CROSS-REFERENCE TO RELATED APPLICATION

This application is a Section 371 National Stage Application of International Application No. PCT/CN2016/086702, filed on 22 Jun., 2016, entitled “DISPLAY MODULE AND DISPLAY SYSTEM”, which has not yet published, and which claims priority to Chinese Application No. 201610169782.0, filed on 23 Mar., 2016, incorporated herein by reference in their entirety.

BACKGROUND

Technical Field

Embodiments of the present disclosure generally relate to the field of display technologies, and particularly, to a display module and a display system.

Description of the Related Art

Existing display devices generally include a flat panel display device and a curved display device, where the flat panel display device has been widely applied due to its advantage of saving physical space when compared to the curved display device.

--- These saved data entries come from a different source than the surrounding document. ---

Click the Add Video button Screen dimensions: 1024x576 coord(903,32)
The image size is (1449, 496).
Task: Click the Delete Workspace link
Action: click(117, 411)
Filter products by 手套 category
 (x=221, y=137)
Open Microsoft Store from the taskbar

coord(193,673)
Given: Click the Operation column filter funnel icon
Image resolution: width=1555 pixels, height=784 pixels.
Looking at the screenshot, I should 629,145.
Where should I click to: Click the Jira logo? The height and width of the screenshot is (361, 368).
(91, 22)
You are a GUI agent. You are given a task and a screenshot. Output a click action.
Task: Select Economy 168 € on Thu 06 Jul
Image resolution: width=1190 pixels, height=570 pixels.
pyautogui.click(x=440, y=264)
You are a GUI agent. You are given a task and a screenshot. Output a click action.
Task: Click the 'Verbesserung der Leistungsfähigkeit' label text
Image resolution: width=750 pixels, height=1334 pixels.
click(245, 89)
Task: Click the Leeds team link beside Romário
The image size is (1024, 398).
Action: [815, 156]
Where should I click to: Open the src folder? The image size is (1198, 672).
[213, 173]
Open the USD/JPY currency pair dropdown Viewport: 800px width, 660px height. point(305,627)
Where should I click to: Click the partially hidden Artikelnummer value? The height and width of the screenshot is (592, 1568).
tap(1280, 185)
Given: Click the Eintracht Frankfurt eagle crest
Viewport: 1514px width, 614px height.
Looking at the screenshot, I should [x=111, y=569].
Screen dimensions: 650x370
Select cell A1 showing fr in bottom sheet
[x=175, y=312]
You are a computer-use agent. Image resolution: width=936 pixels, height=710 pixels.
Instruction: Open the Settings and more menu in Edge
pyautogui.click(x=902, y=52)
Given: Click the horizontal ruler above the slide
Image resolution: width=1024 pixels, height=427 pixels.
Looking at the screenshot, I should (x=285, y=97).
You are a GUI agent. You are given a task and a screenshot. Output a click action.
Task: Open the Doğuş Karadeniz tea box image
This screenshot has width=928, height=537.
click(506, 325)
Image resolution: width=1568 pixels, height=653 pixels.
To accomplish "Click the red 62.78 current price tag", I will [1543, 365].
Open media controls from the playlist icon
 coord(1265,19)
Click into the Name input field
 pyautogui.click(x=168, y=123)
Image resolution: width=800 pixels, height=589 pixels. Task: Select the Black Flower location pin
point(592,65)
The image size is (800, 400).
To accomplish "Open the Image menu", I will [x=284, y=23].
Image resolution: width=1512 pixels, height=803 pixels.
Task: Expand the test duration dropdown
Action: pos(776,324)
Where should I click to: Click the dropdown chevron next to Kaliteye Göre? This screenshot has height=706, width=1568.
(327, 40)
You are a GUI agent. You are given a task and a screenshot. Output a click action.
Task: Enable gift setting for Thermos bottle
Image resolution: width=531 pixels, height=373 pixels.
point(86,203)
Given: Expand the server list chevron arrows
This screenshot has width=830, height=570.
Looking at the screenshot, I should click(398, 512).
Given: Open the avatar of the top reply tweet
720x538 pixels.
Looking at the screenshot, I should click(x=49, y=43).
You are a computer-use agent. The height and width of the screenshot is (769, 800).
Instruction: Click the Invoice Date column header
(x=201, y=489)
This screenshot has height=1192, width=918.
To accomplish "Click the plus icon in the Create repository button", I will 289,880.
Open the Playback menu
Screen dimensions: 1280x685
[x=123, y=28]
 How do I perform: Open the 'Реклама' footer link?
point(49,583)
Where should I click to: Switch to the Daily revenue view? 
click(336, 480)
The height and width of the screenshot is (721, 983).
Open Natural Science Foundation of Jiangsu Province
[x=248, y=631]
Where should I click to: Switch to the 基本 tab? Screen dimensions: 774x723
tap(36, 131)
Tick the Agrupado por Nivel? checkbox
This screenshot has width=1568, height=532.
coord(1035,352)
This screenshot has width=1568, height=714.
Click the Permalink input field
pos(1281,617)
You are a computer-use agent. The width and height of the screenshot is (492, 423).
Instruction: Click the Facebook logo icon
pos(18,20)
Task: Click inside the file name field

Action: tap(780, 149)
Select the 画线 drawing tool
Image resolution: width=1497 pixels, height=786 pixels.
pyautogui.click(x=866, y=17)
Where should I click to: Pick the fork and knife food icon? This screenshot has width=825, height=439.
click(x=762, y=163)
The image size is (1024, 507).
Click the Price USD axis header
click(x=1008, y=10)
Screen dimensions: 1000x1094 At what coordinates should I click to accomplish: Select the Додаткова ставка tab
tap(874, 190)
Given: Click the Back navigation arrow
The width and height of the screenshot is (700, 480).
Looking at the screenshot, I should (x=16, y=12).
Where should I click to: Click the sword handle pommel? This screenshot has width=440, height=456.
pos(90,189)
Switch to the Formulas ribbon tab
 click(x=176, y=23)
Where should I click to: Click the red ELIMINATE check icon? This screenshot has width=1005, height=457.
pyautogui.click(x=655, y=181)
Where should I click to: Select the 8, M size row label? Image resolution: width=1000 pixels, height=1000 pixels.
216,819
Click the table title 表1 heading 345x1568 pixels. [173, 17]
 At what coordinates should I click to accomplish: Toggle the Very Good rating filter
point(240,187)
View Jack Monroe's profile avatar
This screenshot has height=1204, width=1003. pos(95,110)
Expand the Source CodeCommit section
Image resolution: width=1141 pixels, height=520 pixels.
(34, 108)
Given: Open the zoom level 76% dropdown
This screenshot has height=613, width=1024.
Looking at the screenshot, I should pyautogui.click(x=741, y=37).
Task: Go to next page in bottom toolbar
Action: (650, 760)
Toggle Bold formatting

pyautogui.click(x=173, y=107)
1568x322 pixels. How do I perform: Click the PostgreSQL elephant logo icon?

Intensity distribution of light emitted from the flat panel display is shown in FIG. 1(a) and FIG. 1(b) (in FIG. 1(b), X axis represents a distance from a middle position of the display device to other positions, Y axis represents intensity of light), the intensity of light will gradually become weak from the middle position of the display device to two sides, which thus will not give a good visual experience to a viewer's eye, especially the intensity of light on two sides of a large-sized display device will be weaker.
The curved display device is a display device which is formed to have a certain radian, as shown in FIG. 2, such that different positions of the display device each directly face the viewer's eye, thereby the viewer may obtain an optimal visual experience. This curved design, however, can only provide comfort experience to the viewer at the middle position of the display device and cannot give consideration to other viewing positions, and the curved design will result in a larger physical volume occupied by the display device, thereby resulting in limited applications of the curved display device.

SUMMARY

Embodiments of the present disclosure provide a display module and a display system, enabling a curved display effect, and solving the problem that the curved display device occupies a larger physical space.
According to an aspect of the present disclosure, there is provided a display module, including a display panel and a light adjustment structure provided at a light exit side of the display panel, the light adjustment structure is configured to adjust light emitted from the display panel to refract the light emitted from the display panel towards a position adjacent to a viewer's eye.
In one embodiment, the light adjustment structure is a liquid crystal panel; the liquid crystal panel includes a first substrate and a second substrate assembled, and a liquid crystal layer provided between the first substrate and the second substrate; and one of the first substrate and the second substrate is provided with a plurality of electrode sets each including a plurality of electrodes insulated from one another.
In one embodiment, the light adjustment structure further includes a common electrode provided on the other of the first substrate and the second substrate, and the common electrode and the electrode sets are configured to, when being applied with voltages, commonly drive liquid crystal molecules of the liquid crystal layer located therebetween to deflect such that portions of the liquid crystal layer corresponding to respective electrode sets present different refractive indexes so as to refract the light emitted from the display panel towards the position adjacent to the viewer's eye.
In one embodiment, deflection angles of the liquid crystal molecules in the liquid crystal layer are allowed to be controlled by the common electrode and the electrode sets such that liquid crystal layer becomes an equivalent optical component, which refracts the light emitted from the display panel towards the position adjacent to the viewer's eye.
In one embodiment, the equivalent optical component includes a lens and/or a prism. Further in one embodiment, each electrode set includes a plurality of stripe electrodes or a plurality of electrodes arranged in an array.
In one embodiment, each electrode set or each electrode is configured to be applied with a voltage independently.
In one embodiment, the display panel is a liquid crystal display panel or an organic electroluminescence light emitting diode display panel.
Further In one embodiment, when the display panel is a liquid crystal display panel, the display module further includes a color filter layer or prismatic layer; the color filter layer or prismatic layer is provided on the light adjustment structure, or the color filter layer or prismatic layer is provided on the liquid crystal display panel.
According to another aspect of the present disclosure, there is further provided a display system, including the above-described display module.
In one embodiment, the above-described display system further includes: a camera configured to trace the position of the viewer's eye; and a controller configured to control the light adjustment structure such that the light adjusted by the light adjustment structure is refracted towards the position adjacent to a viewer's eye in accordance with a change in the position of the viewer's eyes.
In one embodiment, the display system further includes a switch device connected with the light adjustment structure; and the switch device is configured to control whether or not the light emitted from the display panel is adjusted by the light adjustment structure, so as to enable switching between a flat panel display mode and a curved display mode.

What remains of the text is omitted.